** Source records **
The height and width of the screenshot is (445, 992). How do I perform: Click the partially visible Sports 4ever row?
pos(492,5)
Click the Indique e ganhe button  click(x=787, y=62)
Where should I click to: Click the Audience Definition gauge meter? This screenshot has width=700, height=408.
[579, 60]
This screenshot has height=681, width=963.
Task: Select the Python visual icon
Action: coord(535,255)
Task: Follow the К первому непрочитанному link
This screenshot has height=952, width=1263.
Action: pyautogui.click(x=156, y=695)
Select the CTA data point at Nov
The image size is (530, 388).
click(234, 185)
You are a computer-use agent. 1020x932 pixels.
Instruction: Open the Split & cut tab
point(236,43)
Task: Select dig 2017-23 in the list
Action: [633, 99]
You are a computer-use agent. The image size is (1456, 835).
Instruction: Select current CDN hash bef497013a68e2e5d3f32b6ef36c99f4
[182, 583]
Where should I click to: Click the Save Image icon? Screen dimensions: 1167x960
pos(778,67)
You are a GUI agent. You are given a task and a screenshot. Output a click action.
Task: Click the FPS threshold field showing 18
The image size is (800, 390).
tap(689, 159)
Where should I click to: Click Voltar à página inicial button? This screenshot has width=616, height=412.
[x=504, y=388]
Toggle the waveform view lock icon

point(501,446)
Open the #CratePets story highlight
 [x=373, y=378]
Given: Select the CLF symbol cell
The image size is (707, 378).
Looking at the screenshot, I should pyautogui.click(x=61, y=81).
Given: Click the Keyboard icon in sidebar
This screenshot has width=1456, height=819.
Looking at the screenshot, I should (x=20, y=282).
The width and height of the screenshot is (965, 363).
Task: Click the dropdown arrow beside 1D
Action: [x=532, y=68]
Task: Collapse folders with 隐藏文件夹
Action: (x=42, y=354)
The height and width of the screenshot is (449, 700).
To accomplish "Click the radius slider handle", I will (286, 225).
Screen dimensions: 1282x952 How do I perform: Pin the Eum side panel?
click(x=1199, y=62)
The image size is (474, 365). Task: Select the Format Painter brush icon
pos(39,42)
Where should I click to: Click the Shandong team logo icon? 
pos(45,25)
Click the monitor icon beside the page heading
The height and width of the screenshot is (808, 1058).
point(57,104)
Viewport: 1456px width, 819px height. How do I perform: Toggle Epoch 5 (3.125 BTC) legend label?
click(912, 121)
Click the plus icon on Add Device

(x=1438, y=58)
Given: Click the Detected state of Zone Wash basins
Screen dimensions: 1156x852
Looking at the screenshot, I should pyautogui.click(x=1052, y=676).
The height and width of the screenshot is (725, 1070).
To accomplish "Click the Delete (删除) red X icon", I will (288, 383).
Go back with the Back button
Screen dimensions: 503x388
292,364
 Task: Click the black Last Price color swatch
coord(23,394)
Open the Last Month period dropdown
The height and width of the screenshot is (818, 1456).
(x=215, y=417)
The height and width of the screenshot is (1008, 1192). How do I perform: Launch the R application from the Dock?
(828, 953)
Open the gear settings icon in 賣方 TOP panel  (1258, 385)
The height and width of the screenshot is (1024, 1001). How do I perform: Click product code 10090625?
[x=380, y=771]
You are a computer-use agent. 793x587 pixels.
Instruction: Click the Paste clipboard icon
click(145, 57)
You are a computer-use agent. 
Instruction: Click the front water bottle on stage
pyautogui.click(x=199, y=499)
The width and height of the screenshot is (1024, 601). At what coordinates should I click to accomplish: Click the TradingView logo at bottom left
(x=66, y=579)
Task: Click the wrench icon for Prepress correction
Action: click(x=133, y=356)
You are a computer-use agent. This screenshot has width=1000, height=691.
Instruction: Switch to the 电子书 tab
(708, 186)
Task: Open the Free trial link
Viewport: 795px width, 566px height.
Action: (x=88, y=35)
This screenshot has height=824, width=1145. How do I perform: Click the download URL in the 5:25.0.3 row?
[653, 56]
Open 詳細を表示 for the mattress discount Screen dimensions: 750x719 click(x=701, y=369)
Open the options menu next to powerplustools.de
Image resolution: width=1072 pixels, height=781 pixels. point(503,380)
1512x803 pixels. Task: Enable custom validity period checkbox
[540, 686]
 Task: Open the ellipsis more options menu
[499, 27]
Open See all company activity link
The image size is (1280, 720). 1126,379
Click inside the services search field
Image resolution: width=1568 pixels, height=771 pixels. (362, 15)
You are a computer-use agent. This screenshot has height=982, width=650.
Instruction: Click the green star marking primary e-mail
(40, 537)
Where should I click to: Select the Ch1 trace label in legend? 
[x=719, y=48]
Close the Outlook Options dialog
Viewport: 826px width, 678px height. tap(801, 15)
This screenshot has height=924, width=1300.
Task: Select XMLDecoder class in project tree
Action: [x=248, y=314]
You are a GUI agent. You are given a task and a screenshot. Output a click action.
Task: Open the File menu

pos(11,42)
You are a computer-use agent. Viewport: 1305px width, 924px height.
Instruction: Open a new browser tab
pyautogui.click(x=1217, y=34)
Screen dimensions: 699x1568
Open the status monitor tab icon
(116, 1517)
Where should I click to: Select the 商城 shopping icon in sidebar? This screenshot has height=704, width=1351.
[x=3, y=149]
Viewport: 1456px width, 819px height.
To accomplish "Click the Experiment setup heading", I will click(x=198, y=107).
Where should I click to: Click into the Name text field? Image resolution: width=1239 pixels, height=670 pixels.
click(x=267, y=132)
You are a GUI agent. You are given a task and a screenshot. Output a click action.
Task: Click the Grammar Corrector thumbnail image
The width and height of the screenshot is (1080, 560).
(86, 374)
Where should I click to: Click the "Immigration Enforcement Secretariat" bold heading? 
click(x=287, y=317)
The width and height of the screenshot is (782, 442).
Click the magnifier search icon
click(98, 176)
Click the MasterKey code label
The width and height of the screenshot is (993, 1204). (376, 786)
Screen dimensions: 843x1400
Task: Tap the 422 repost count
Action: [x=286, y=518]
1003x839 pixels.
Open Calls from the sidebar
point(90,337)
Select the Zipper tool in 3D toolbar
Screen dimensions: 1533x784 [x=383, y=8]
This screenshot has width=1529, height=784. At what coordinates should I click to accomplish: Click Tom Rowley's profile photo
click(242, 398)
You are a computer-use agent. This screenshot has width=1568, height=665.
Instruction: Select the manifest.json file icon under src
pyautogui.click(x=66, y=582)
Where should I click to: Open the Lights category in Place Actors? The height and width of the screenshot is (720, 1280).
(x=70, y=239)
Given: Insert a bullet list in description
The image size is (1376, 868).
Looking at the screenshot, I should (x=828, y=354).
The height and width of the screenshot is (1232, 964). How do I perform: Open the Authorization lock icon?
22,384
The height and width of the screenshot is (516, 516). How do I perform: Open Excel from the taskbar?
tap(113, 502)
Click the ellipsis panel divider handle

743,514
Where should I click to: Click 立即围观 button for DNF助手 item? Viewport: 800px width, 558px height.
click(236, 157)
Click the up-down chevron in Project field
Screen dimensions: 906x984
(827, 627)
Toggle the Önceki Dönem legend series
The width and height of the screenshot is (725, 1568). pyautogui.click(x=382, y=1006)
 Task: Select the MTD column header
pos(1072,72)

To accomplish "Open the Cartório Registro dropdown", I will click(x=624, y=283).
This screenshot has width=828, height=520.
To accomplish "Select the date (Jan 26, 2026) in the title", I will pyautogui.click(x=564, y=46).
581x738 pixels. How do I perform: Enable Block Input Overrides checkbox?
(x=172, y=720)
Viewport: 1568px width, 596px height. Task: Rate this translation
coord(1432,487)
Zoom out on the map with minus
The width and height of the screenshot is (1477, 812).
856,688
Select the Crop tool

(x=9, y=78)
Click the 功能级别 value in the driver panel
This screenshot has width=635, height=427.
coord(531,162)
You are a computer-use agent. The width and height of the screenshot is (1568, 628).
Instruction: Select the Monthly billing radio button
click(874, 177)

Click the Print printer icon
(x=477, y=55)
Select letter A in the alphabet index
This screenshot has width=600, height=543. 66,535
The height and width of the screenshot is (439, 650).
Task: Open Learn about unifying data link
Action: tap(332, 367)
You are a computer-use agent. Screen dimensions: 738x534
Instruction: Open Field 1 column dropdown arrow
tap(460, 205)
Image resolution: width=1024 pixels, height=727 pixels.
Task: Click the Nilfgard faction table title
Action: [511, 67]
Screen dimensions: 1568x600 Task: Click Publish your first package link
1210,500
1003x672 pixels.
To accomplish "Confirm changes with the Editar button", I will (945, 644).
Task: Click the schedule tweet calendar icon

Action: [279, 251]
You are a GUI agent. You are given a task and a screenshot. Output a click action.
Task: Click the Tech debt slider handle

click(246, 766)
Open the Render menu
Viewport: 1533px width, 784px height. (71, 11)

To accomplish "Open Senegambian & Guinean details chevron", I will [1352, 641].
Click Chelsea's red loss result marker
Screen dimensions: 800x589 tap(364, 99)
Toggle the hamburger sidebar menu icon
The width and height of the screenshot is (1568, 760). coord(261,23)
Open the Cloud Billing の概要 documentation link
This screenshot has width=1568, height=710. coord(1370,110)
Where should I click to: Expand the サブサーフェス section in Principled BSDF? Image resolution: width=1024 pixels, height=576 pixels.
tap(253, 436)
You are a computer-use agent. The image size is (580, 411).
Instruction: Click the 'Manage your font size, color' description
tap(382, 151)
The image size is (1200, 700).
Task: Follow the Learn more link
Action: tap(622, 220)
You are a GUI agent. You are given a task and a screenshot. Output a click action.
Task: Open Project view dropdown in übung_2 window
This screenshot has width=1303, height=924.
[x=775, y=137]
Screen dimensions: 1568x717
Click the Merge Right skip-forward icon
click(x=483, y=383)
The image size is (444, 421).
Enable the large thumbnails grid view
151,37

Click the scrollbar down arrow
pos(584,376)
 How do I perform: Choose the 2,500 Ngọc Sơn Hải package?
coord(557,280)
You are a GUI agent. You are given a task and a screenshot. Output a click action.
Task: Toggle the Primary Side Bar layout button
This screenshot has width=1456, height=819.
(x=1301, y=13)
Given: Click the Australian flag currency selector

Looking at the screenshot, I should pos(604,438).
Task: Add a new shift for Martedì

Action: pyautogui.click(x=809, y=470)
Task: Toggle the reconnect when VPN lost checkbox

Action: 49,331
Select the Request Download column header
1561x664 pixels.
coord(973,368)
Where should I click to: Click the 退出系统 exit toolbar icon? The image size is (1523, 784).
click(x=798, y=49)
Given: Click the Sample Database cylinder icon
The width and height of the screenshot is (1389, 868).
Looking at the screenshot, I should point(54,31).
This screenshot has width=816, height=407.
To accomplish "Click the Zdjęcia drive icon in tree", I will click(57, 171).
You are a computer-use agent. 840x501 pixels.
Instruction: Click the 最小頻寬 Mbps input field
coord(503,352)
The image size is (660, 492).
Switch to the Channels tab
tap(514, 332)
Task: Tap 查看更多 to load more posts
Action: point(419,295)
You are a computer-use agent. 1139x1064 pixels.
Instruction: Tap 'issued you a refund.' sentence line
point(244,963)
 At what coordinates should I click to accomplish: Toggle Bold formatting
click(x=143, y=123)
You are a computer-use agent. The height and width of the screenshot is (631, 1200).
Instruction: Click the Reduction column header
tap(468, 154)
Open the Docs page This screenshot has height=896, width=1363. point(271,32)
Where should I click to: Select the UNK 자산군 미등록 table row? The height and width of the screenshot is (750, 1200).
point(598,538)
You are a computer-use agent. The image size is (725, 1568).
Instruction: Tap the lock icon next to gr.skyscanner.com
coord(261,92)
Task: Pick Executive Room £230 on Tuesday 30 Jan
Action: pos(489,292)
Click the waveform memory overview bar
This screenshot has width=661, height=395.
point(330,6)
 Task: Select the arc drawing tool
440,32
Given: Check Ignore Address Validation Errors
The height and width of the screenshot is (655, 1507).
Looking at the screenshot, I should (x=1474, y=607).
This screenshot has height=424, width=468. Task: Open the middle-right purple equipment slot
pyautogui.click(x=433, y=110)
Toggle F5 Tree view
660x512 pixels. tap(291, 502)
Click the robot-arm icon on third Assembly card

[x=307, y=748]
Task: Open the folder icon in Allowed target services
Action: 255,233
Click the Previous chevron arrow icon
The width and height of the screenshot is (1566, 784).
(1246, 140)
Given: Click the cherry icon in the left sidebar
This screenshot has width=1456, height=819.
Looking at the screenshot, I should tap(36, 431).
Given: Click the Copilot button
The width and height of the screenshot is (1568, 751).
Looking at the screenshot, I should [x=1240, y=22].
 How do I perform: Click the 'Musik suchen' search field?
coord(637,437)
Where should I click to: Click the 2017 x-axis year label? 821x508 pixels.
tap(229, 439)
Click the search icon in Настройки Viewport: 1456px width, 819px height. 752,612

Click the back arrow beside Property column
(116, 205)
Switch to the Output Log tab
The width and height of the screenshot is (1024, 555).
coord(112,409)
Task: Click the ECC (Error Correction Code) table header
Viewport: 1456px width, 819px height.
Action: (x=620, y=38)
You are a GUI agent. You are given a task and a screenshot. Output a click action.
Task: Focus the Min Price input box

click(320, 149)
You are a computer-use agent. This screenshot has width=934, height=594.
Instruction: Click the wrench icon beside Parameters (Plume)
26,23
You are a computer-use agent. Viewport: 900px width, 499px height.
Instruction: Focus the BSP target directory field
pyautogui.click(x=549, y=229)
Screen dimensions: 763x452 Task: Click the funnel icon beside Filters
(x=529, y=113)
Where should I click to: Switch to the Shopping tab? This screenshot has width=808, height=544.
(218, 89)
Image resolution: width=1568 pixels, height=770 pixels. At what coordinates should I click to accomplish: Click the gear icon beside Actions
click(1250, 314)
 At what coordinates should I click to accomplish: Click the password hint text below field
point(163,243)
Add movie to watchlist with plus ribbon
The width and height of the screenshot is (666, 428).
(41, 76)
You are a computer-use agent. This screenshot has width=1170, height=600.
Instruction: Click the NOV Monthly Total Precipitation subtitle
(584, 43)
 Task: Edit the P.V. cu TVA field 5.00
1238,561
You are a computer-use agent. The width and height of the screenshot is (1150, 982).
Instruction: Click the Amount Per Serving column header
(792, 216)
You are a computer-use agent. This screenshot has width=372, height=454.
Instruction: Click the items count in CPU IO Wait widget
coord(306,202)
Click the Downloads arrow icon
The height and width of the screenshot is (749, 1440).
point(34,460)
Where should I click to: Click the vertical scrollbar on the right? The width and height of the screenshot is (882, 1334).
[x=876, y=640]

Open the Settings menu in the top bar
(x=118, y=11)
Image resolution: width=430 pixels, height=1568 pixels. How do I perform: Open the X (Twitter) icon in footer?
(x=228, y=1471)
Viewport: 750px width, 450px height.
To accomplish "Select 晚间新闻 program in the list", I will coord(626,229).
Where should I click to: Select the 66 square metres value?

** Your objective **
Could you copy out, word for word, the part of the records that opens with the line containing "Where should I click to: Select the UNK" and closes with the line containing "Action: (x=620, y=38)"? Include both of those lines and nothing else.

** Task answer **
Where should I click to: Select the UNK 자산군 미등록 table row? The height and width of the screenshot is (750, 1200).
point(598,538)
You are a computer-use agent. The image size is (725, 1568).
Instruction: Tap the lock icon next to gr.skyscanner.com
coord(261,92)
Task: Pick Executive Room £230 on Tuesday 30 Jan
Action: pos(489,292)
Click the waveform memory overview bar
This screenshot has width=661, height=395.
point(330,6)
 Task: Select the arc drawing tool
440,32
Given: Check Ignore Address Validation Errors
The height and width of the screenshot is (655, 1507).
Looking at the screenshot, I should (x=1474, y=607).
This screenshot has height=424, width=468. Task: Open the middle-right purple equipment slot
pyautogui.click(x=433, y=110)
Toggle F5 Tree view
660x512 pixels. tap(291, 502)
Click the robot-arm icon on third Assembly card

[x=307, y=748]
Task: Open the folder icon in Allowed target services
Action: 255,233
Click the Previous chevron arrow icon
The width and height of the screenshot is (1566, 784).
(1246, 140)
Given: Click the cherry icon in the left sidebar
This screenshot has width=1456, height=819.
Looking at the screenshot, I should tap(36, 431).
Given: Click the Copilot button
The width and height of the screenshot is (1568, 751).
Looking at the screenshot, I should [x=1240, y=22].
 How do I perform: Click the 'Musik suchen' search field?
coord(637,437)
Where should I click to: Click the 2017 x-axis year label? 821x508 pixels.
tap(229, 439)
Click the search icon in Настройки Viewport: 1456px width, 819px height. 752,612

Click the back arrow beside Property column
(116, 205)
Switch to the Output Log tab
The width and height of the screenshot is (1024, 555).
coord(112,409)
Task: Click the ECC (Error Correction Code) table header
Viewport: 1456px width, 819px height.
Action: (x=620, y=38)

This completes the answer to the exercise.